Bastiaan Sallevelt

34 CHAPTER 2.1 Abstract Introduction Adverse drug reactions (ADRs) account for 10% of acute hospital admissions in older people, often under-recognised by physicians. The Dutch geriatric guideline recommends screening all acutely admitted older patients with polypharmacy with an ADR trigger tool comprising ten triggers and associated drugs frequently causing ADRs. This study investigated the performance of this tool and the recognition by usual care of ADRs detected with the tool. Methods A cross-sectional study was performed in patients ≥70 years with polypharmacy acutely admitted to the geriatric ward of the University Medical Centre Utrecht. Electronic health records (EHRs) were screened for trigger-drug combinations listed in the ADR trigger tool.

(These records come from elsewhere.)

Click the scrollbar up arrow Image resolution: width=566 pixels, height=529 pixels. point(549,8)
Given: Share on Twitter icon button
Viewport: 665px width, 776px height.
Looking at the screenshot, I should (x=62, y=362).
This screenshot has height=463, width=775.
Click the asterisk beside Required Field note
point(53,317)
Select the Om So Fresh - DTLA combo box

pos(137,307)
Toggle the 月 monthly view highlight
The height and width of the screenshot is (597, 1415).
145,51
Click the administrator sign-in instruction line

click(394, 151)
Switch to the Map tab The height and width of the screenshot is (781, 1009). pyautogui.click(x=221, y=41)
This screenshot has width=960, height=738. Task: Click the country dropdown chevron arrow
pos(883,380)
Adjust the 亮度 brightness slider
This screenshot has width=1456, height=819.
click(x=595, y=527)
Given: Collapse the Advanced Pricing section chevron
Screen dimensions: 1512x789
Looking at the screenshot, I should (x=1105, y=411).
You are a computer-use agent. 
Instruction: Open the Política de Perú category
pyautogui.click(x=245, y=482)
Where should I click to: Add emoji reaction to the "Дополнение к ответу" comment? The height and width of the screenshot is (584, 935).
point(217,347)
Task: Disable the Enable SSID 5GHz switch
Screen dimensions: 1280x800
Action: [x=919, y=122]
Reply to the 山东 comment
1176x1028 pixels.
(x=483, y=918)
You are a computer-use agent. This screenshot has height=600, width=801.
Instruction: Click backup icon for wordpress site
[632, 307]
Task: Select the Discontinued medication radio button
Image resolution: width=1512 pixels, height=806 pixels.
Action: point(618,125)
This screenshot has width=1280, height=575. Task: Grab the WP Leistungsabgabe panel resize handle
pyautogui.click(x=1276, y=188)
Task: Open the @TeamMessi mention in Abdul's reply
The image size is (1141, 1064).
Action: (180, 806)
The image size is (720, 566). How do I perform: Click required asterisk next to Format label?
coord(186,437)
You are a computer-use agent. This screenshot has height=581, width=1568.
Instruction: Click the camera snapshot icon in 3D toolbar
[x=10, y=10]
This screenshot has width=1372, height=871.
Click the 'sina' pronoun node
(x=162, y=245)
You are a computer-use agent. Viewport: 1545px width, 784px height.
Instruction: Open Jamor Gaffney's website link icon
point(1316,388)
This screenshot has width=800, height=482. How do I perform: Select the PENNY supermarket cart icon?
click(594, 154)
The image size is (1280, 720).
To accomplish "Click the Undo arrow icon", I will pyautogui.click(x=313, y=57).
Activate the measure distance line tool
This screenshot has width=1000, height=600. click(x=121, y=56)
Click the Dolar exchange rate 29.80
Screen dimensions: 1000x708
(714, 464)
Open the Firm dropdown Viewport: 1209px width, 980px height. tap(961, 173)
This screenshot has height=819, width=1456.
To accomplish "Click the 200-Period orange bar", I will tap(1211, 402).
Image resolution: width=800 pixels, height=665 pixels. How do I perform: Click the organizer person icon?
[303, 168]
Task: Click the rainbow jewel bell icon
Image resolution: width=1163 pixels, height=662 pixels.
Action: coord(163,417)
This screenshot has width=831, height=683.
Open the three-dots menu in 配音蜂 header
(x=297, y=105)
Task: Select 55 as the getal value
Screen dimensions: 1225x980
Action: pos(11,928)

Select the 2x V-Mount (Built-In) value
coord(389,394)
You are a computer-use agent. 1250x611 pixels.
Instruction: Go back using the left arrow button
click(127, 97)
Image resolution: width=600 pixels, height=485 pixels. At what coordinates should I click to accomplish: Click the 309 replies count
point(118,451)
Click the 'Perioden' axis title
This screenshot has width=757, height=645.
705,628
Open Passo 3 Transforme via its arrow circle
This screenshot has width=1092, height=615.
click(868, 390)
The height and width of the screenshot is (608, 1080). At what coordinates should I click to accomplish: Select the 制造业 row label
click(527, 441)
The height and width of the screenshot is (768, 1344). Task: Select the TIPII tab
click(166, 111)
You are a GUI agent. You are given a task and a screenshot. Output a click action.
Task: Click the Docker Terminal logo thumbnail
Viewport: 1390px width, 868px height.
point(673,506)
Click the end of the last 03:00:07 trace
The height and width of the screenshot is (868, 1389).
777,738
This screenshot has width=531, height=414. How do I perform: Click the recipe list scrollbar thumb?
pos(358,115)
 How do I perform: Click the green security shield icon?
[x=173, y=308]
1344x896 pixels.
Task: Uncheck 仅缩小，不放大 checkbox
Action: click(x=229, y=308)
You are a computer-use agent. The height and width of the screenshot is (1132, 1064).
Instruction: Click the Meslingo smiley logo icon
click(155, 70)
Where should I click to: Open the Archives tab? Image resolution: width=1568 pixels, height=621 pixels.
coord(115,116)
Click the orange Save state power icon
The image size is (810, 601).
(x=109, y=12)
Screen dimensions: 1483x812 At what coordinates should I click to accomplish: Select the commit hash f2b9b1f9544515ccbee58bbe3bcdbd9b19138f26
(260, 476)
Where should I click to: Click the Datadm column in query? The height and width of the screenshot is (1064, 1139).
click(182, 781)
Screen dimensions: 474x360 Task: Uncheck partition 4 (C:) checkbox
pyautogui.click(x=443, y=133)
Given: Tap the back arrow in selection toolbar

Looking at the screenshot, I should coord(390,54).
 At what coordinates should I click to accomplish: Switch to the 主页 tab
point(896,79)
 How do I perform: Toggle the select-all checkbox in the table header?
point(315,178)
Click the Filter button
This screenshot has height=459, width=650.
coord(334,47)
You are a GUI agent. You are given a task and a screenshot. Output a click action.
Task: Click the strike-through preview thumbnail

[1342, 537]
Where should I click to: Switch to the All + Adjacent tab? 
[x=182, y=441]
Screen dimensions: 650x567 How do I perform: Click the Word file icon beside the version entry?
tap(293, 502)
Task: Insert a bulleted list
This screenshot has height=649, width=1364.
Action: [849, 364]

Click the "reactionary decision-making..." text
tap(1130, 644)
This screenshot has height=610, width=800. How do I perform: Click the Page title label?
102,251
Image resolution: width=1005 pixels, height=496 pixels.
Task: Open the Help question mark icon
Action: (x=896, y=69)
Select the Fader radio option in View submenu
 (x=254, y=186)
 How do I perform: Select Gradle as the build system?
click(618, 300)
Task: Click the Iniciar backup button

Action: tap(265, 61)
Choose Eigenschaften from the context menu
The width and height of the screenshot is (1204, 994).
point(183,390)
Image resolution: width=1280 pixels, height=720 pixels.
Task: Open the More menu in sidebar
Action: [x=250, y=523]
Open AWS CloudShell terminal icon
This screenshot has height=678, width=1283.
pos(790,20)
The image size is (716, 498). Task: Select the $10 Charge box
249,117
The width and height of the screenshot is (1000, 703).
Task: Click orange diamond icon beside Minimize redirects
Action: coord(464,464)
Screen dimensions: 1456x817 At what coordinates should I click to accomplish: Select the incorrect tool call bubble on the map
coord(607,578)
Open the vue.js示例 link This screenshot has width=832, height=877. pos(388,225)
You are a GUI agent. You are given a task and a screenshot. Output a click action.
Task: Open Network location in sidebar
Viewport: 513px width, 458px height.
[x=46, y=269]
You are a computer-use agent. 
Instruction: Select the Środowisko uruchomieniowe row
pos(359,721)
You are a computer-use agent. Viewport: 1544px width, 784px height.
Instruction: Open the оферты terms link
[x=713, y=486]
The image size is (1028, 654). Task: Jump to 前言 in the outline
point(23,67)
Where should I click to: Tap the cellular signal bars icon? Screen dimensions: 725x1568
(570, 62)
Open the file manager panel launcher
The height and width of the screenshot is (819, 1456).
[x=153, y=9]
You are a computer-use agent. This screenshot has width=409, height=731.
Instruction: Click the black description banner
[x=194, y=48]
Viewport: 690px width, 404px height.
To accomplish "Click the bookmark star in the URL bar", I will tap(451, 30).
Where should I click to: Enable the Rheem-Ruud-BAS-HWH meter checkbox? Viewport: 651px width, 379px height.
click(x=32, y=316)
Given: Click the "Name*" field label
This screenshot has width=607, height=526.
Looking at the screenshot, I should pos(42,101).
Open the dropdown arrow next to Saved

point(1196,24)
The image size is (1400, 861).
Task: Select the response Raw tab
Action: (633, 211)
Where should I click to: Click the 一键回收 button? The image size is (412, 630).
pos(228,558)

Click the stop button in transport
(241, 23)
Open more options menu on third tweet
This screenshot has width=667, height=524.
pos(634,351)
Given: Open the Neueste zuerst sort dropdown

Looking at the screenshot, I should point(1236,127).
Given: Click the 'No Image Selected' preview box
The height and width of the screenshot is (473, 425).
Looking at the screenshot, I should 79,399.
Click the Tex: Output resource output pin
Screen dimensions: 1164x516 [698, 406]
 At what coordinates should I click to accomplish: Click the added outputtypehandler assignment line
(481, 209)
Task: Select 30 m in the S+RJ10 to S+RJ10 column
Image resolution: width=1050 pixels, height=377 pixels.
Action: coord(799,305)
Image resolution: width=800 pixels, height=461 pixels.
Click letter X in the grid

Two independent appraisers assessed causal probability with the WHO-UMC algorithm and screened EHRs for recognition of ADRs by attending physicians. Performance of the tool was defined as the positive predictive value (PPV) for ADRs with a possible, probable or certain causal relation. Results In total, 941 trigger-drug combinations were present in 73% (n = 253/345) of the patients. The triggers fall, delirium, renal insufficiency and hyponatraemia covered 86% (n = 810/941) of all trigger-drug combinations. The overall PPV was 41.8% (n = 393/941), but the PPV for individual triggers was highly variable ranging from 0–100%. Usual care recognised the majority of ADRs (83.5%), increasing to 97.1% when restricted to possible and certain ADRs. Conclusion The ADR trigger tool has predictive value; however, its implementation is unlikely to improve the detection of unrecognised ADRs in older patients acutely admitted to our geriatric ward. Future research is needed to investigate the tool’s clinical value when applied to older patients acutely admitted to non-geriatric wards.